Каждый день прилетают самолетами новые специалисты. Раньше я наших всех знала в лицо, а теперь придешь в магазин — надо знакомиться… Пекарня стала две выпечки делать… Хлеба не хватает.
— Газопровод мимо нас пройдет, — подтвердил Иван Сидорович, сразу оживляясь. — Просеку уже пробили, тайгу высветлили. Пятьдесят пять лет мне скоро стукнет, а я, как мальчишка, не перестаю удивляться нашим планам, их грандиозности. Вроде Маяковский сказал: «Люблю я планов громадье!». — Почесал озабоченно голову. — Тревожно в мире. То и дело читаешь в газетах о государственных переворотах, фашистских сборищах. Идут войны. Убивают людей в разных частях света. Мы, фронтовики, против войн. Горе не прошло. Стоит вглядеться в глаза вдов, в их морщины и седые волосы. Мы отстроили города, сожженные деревни, но память постоянно напоминает о пережитом, о днях войны. Сейчас мы начали жить хорошо, в домах полный достаток. Это радует. Пришла пора и нашему Северу обновляться. Есть у нас уголь, нефть, газ, пушнина, лес… Отдыхал я в прошлом году на берегу Черного моря под пальмами. Прямо фантастика: от теплого моря до Ледовитого океана наши границы.
— Самая северная точка — мыс Челюскина, — сказала я, показывая свои знания но географии. — А южная — Кушка!
— Точно, мыс Челюскина и Кушка, — кивнул головой Иван Сидорович. — У нас одиннадцать часовых поясов. Начнешь облетать по границе — устанешь переводить часы. Это наша страна. Союз Советских Социалистических Республик! Любить Родину надо.

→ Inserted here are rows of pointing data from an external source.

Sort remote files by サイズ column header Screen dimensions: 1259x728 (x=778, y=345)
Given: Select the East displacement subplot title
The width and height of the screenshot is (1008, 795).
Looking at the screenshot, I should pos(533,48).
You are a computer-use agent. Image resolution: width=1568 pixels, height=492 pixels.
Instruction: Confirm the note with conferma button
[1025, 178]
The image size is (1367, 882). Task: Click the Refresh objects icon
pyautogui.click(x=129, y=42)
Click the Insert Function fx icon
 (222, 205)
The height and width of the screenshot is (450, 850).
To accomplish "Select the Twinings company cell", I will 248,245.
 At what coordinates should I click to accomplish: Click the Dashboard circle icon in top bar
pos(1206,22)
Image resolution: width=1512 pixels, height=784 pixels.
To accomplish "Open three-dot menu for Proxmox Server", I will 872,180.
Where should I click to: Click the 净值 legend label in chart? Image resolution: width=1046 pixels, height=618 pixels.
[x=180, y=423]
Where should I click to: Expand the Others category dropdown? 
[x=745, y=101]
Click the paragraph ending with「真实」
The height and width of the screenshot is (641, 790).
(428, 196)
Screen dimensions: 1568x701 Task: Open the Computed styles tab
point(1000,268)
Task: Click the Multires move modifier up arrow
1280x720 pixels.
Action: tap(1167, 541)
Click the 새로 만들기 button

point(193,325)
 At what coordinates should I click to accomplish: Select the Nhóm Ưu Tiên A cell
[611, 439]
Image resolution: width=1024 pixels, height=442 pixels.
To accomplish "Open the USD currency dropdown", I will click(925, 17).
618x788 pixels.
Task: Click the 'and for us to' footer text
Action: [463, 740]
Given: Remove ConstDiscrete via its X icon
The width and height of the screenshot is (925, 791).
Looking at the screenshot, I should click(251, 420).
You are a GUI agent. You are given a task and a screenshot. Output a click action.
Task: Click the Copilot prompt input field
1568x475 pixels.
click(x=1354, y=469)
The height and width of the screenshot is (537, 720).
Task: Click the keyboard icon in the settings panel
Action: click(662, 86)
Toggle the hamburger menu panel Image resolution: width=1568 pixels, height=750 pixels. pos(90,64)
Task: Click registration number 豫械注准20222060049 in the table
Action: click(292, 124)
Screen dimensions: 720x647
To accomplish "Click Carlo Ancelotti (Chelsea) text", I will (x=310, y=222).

— Правильно, надо любить! — с жаром подхватила Елизавета Прокофьевна. — Березки или песчаная коса на Оби — это кусочек Родины. Мои ребята приросли к Салехарду, никуда не хотят уезжать. А разобраться, есть много красивых мест, не в пример нашей тундре. Крым. Море и солнце. Да я никуда не поеду. Живем хорошо. Видно, для каждого человека свое солнце светит. Для одного оно в Крыму, а для меня в Салехарде. Живу с ребятами. У меня их трое. Настя работает товароведом на пушной базе, Петя плавает на «Омике», а Кирилл преподает физкультуру в интернате.
— Про солнце вы хорошо сказали, — вставила Тамара. — Родилась я в Тюмени. А к Тазовскому привыкла. Сама чувствую. Интересно посмотреть, когда газопровод протянут. Мы с Елизаветой Прокофьевной вместе отдыхали по профсоюзной путевке, а сейчас возвращаемся домой к своему солнцу.
— А я москвичка. Родилась в Москве, ее люблю, — тихо сказала я и подумала: «А вот пришлось ее покинуть».
— Ты на практику? Или деньгу зашибать? — спросила Тамара, чуть удивленно глядя на меня. Прядка волос упала ей на лоб. Она быстро подбила ее пальцами.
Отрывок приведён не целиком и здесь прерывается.